DIRECTION 1: In two sentences, summarize the post about the National Review Online site file.
DIRECTION 2: According to the post about the National Review Online site file, which category does the poster think the file belongs in?

EXCERPTED TEXT:
● ● ●
Here's a site file I've written for the National Review Online
(http://www.nationalreview.com/). I guess it belongs in opinion.
The file could be better, I think, but I can't figure out how to get
StoryToPrintableSub to work.
This site has stories with urls like
http://www.nationalreview.com/<author>/<author><date>.shtml
A printable version of the same story is
http://www.nationalreview.com/<author>/<author>print<date>.html
Which seems like a job for StoryToPrintableSub. I constructed the
following substitution:
StoryURL: /\S+/\D+\d+\.shtml
StoryURL: /\S+/\D+print\d+\.html
StoryToPrintableSub: s,(/\S+/\D+)(\d+)\.sht,\1print\2.ht
(which is only the last of many different attempts).
However, when I run sitescooper against this site file, I get the
following error message:
File "nro.site" line 3: Printable substitution failed! (Bad file
number)
This error message shows up no matter what substitution I use. I
don't speak enough perl to understand what this means, and I haven't
been able to find any information which explains it. Can anybody help
me?
# National Review Online
#
URL: http://www.nationalreview.com/
Name: National Review Online
Levels: 2
ImageURL: /images/\D\.gif
StoryURL: /\S+/\D+\d+\.shtml
StoryURL: /\S+/\D+print\d+\.html
#StoryToPrintableSub: s,(/\S+/\D+)(\d+)\.sht,\1print\2.ht
--
John Straw [EMAIL PROTECTED]
Moderation in all things.
-- Publius Terentius Afer [Terence]
● ● ●
Target position items:
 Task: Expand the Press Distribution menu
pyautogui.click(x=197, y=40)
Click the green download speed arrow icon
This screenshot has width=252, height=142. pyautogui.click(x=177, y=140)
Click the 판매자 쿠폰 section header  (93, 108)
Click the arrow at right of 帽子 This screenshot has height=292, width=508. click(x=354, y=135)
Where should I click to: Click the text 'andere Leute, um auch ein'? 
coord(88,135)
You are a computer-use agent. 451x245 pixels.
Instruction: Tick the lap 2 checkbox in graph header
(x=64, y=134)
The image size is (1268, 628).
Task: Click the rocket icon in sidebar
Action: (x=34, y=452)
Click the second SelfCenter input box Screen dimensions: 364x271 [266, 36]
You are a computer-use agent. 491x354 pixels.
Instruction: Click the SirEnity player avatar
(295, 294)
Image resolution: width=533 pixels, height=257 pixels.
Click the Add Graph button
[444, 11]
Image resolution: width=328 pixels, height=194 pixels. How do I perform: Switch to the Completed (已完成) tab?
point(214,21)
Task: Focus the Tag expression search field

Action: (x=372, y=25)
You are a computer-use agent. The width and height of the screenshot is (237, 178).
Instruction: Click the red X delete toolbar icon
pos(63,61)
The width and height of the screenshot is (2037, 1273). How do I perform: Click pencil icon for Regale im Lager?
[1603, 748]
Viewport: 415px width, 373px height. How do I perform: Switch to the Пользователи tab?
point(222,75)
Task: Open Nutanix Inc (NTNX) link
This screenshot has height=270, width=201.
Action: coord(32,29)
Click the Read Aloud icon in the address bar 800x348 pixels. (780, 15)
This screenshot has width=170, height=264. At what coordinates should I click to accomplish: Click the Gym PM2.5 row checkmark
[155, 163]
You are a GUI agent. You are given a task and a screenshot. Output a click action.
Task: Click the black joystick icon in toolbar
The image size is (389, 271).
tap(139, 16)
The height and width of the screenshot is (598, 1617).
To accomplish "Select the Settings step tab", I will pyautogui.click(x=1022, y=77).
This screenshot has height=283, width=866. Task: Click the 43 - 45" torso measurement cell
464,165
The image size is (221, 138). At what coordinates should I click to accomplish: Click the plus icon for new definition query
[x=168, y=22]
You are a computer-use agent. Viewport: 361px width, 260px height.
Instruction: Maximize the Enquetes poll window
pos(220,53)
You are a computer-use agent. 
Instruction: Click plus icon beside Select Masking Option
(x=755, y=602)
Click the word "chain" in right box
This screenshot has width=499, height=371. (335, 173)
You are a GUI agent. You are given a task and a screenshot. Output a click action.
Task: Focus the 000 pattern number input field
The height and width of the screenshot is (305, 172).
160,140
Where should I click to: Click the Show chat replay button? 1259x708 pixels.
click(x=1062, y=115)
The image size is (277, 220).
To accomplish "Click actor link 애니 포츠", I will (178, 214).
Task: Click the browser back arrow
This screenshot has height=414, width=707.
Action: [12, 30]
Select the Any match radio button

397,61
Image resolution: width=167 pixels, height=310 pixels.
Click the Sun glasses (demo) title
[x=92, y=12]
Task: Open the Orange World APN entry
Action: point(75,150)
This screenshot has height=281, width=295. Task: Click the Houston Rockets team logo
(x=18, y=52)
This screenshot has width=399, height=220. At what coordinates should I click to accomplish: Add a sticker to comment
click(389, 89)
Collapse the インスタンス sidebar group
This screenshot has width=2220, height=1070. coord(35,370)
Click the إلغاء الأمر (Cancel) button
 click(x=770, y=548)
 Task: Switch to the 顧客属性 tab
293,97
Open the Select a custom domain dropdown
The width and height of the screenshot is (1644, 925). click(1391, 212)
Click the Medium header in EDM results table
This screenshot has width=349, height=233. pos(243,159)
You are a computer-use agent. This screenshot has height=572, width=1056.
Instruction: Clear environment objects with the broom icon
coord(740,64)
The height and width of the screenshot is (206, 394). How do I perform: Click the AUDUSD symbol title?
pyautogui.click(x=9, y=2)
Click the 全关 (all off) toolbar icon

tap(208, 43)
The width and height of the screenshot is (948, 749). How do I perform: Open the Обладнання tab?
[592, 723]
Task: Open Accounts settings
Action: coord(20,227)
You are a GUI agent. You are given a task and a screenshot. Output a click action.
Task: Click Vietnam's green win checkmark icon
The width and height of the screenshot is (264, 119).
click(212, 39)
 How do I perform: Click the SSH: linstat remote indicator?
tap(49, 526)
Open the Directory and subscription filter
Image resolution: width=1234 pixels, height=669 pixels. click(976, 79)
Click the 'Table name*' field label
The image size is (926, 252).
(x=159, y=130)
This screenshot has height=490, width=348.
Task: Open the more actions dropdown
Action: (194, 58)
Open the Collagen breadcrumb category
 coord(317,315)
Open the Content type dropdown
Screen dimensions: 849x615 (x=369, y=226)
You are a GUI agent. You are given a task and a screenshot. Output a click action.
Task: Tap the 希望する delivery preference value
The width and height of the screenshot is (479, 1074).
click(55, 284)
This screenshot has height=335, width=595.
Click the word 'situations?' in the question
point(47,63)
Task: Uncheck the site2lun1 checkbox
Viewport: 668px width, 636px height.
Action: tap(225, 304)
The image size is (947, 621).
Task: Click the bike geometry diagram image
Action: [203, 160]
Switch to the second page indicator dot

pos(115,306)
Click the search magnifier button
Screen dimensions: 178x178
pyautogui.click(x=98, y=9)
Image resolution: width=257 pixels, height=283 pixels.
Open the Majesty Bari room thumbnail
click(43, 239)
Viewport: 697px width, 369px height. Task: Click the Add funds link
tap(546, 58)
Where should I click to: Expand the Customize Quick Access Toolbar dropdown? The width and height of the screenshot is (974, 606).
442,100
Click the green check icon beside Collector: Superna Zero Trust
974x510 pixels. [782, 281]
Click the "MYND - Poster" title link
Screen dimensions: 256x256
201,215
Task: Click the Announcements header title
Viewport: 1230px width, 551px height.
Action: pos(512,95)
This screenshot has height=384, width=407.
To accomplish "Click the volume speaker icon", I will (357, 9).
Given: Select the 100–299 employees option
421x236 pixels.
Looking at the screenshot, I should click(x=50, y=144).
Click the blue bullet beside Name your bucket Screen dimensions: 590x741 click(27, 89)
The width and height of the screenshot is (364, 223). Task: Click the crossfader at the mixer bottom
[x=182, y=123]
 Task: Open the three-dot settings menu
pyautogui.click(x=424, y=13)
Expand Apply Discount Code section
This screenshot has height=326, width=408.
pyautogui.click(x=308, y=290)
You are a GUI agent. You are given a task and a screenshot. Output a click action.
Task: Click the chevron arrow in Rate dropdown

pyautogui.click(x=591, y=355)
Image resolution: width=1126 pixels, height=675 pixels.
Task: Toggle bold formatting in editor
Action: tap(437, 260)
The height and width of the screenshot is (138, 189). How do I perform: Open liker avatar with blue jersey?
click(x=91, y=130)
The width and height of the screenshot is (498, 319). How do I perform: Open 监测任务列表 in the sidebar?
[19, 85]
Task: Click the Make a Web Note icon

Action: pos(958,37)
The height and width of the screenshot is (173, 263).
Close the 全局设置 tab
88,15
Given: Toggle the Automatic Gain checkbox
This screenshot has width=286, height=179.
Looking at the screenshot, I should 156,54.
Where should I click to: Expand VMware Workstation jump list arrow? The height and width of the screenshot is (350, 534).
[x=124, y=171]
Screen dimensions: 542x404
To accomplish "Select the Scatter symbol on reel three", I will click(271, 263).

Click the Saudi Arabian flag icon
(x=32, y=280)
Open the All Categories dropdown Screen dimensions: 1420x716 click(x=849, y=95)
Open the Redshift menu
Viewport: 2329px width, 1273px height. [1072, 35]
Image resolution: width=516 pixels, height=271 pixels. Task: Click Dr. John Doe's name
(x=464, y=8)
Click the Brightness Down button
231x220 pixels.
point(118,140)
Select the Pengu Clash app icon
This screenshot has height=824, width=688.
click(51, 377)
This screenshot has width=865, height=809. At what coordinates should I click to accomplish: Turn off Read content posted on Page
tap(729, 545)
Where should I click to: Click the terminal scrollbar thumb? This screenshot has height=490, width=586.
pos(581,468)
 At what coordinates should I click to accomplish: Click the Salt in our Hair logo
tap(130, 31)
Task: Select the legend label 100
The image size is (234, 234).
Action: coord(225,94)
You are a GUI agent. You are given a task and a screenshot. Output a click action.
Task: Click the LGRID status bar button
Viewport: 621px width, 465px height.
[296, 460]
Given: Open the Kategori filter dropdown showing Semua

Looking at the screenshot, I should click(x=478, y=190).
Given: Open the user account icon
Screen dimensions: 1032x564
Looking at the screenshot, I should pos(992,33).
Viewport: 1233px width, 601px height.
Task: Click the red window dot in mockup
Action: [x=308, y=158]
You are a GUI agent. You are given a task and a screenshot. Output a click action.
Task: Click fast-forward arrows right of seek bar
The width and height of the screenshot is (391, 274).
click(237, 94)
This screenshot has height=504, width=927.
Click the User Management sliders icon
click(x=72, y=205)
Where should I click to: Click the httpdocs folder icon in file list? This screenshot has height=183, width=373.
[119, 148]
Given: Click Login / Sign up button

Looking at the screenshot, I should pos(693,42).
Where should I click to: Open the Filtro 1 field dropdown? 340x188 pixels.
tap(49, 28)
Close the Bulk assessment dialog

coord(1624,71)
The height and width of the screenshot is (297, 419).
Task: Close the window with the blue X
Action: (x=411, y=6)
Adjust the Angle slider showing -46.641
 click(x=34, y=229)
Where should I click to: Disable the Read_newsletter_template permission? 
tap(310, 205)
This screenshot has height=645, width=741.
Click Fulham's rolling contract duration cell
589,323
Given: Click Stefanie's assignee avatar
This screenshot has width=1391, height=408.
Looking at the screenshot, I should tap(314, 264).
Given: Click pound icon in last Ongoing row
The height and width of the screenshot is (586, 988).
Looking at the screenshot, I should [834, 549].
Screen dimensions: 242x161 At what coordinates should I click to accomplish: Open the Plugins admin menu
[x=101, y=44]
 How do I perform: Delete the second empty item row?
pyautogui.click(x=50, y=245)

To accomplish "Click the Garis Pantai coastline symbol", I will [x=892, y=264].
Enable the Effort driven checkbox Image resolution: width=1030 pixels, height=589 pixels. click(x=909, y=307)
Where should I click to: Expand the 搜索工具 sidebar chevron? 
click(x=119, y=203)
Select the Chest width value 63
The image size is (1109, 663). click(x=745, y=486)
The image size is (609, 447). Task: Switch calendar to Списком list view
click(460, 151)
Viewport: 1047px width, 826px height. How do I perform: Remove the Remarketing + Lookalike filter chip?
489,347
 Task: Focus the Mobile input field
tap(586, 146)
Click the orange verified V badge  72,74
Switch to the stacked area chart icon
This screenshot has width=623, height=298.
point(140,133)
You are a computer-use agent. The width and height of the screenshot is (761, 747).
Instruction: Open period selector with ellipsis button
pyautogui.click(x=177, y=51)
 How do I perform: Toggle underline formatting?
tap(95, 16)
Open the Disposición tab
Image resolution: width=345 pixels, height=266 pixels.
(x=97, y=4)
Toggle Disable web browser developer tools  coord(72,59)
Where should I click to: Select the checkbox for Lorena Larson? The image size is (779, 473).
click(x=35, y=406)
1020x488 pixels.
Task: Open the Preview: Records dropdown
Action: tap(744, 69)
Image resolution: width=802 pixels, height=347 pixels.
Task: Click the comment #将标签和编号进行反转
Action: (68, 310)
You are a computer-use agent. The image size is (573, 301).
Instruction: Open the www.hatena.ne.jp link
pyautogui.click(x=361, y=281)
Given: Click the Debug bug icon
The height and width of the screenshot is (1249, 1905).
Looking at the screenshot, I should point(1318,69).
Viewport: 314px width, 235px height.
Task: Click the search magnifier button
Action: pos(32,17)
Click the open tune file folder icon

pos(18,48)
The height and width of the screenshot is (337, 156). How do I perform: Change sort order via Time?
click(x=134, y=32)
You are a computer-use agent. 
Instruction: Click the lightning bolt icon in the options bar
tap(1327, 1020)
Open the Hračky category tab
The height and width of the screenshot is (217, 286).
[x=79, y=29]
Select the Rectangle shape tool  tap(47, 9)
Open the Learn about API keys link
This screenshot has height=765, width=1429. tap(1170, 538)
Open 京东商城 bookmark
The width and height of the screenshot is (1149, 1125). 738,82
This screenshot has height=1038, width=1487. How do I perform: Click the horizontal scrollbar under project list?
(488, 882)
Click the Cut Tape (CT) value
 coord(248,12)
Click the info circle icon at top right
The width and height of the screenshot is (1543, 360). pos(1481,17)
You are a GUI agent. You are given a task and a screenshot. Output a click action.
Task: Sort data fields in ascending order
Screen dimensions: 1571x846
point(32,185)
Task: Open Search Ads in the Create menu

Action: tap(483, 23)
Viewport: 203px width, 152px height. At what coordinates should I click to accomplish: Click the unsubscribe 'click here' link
● ● ●
TASK OUTPUT 1: The poster has written a sitescooper site file for National Review Online and wants StoryToPrintableSub to turn story URLs ending in .shtml into their printable .html versions. Every substitution tried produces the error "Printable substitution failed! (Bad file number)", and the poster asks for help understanding it.

TASK OUTPUT 2: Opinion.